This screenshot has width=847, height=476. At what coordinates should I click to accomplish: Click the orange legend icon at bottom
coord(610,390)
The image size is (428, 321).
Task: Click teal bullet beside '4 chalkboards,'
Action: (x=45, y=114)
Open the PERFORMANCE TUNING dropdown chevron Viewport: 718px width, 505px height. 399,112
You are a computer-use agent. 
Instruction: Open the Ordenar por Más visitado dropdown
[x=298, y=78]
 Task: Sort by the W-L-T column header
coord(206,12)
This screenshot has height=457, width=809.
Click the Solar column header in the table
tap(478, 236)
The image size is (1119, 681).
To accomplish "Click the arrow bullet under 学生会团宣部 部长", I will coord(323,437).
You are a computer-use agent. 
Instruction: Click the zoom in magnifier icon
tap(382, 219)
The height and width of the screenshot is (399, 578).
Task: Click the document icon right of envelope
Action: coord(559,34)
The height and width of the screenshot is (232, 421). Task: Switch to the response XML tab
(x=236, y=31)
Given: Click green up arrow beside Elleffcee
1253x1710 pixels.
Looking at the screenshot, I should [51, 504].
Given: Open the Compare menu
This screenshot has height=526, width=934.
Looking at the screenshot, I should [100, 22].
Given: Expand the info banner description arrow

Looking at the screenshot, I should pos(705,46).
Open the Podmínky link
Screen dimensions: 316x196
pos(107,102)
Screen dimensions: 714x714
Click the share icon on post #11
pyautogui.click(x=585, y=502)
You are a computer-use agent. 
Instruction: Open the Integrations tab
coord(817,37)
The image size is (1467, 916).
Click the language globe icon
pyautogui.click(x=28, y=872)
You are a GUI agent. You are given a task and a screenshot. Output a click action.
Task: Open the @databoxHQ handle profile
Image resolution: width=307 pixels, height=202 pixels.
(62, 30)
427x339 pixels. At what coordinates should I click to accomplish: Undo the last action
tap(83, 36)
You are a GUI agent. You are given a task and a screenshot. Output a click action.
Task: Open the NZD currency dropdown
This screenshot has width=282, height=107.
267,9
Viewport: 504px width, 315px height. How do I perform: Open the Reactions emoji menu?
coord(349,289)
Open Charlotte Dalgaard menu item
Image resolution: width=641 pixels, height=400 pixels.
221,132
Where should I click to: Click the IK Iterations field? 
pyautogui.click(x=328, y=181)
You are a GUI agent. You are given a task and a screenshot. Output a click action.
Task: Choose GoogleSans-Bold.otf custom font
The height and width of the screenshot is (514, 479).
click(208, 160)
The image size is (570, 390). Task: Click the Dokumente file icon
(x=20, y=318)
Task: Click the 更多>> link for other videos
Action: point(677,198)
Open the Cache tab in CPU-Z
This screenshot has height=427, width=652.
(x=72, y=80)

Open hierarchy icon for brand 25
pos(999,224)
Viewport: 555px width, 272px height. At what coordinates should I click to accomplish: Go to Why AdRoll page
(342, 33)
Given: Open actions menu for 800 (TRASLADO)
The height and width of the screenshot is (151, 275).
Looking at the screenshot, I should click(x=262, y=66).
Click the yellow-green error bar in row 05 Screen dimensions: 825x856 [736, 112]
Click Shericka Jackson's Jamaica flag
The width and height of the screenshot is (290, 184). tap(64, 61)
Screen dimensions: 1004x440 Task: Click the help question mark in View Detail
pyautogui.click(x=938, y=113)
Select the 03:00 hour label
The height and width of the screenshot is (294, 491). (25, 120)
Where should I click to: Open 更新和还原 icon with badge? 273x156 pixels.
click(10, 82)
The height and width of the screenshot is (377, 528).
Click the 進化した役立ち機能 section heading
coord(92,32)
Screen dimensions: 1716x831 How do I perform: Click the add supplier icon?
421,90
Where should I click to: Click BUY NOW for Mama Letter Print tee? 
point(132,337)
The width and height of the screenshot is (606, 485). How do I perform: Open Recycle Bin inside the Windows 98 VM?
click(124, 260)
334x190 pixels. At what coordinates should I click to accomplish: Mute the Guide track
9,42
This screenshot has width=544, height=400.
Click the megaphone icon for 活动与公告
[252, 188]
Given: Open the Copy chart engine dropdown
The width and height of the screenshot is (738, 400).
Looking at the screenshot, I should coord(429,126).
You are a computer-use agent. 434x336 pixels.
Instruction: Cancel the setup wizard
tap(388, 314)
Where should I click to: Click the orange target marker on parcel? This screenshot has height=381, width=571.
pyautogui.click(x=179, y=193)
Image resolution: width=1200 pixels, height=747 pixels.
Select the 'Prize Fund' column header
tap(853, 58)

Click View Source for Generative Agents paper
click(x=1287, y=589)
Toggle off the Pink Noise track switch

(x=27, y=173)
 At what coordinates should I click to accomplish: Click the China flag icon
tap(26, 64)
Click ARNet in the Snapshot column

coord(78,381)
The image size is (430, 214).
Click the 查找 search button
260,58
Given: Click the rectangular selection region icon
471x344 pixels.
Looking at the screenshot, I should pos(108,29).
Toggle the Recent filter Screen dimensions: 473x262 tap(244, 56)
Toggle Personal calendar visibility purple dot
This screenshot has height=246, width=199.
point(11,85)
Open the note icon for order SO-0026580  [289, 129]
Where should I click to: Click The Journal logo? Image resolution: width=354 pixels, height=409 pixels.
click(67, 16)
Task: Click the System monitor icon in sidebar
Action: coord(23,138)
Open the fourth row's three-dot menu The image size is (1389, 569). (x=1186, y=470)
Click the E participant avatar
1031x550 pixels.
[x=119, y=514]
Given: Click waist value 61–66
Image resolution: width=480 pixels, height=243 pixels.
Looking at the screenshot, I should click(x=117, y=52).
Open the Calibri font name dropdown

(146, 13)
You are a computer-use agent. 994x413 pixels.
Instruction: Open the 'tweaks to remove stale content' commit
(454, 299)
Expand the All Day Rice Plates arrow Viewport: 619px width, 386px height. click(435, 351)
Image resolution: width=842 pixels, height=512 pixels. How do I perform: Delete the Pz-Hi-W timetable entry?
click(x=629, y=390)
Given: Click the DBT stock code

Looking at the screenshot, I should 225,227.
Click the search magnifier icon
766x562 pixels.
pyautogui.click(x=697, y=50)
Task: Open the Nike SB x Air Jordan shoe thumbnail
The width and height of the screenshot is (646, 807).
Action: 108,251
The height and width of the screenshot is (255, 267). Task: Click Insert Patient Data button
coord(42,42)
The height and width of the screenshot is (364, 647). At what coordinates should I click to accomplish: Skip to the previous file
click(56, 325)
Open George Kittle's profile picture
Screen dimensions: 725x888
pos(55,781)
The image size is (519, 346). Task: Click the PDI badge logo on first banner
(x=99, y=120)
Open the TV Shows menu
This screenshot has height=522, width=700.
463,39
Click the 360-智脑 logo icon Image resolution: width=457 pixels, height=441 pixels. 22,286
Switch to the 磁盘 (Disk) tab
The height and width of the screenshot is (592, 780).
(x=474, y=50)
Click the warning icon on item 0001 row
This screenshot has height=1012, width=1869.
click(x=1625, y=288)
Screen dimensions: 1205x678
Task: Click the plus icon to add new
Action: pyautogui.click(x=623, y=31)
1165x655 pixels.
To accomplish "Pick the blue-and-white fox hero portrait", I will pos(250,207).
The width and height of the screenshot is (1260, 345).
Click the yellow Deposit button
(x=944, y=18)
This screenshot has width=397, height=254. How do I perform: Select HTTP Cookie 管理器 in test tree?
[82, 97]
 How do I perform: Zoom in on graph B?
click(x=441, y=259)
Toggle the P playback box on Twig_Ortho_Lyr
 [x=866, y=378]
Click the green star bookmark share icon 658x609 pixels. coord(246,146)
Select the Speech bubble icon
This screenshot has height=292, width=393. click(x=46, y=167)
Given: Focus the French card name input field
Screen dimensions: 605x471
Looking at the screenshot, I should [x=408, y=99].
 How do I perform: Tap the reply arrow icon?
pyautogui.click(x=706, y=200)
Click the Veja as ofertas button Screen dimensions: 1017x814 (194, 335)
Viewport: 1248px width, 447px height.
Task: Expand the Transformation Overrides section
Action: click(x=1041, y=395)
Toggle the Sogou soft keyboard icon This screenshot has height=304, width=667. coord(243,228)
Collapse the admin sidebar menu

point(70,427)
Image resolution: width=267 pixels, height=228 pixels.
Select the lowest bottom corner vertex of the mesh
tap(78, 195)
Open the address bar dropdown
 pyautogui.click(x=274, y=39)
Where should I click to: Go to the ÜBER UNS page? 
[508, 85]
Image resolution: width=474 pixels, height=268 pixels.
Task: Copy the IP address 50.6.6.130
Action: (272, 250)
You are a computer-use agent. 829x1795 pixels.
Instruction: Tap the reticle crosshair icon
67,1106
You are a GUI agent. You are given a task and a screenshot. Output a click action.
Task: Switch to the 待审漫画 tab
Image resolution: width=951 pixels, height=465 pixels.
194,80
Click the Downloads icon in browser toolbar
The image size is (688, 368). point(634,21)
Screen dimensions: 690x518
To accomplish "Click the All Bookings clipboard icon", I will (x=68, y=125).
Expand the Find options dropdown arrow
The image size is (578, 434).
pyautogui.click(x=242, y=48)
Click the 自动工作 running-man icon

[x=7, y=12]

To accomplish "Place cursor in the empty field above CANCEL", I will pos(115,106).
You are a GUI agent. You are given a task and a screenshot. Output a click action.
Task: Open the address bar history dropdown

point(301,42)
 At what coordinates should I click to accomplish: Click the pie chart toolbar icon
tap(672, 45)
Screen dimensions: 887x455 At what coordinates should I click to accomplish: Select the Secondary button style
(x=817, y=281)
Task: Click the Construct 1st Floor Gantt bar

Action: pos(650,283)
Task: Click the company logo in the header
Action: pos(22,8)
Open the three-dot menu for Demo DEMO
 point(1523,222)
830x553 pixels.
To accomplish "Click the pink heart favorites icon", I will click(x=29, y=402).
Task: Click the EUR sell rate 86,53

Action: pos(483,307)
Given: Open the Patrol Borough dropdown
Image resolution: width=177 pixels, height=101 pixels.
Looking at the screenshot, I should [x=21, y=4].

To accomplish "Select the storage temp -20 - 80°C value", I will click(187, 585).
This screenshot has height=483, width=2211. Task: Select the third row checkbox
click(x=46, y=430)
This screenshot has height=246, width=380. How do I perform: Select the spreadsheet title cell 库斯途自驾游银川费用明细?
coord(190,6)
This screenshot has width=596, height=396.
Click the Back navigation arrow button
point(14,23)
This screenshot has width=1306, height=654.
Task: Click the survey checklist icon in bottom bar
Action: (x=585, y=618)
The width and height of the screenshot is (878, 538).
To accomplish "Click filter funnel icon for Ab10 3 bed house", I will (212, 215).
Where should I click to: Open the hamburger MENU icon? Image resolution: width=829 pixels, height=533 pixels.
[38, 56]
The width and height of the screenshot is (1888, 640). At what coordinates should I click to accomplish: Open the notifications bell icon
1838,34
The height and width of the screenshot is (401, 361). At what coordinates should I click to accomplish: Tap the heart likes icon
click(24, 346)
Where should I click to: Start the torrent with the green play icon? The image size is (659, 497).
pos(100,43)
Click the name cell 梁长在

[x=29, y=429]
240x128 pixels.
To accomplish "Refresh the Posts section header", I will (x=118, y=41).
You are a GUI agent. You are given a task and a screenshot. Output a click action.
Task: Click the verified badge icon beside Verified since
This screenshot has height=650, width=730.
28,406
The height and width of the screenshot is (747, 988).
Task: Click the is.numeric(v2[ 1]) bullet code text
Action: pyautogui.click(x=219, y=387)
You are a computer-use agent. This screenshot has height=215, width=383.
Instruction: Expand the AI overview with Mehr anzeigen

▶ _TASK STATEMENT_:
Please copy every line of the records above in which "profile" appears.

▶ _EXERCISE RESULT_:
Task: Open the @databoxHQ handle profile
Open George Kittle's profile picture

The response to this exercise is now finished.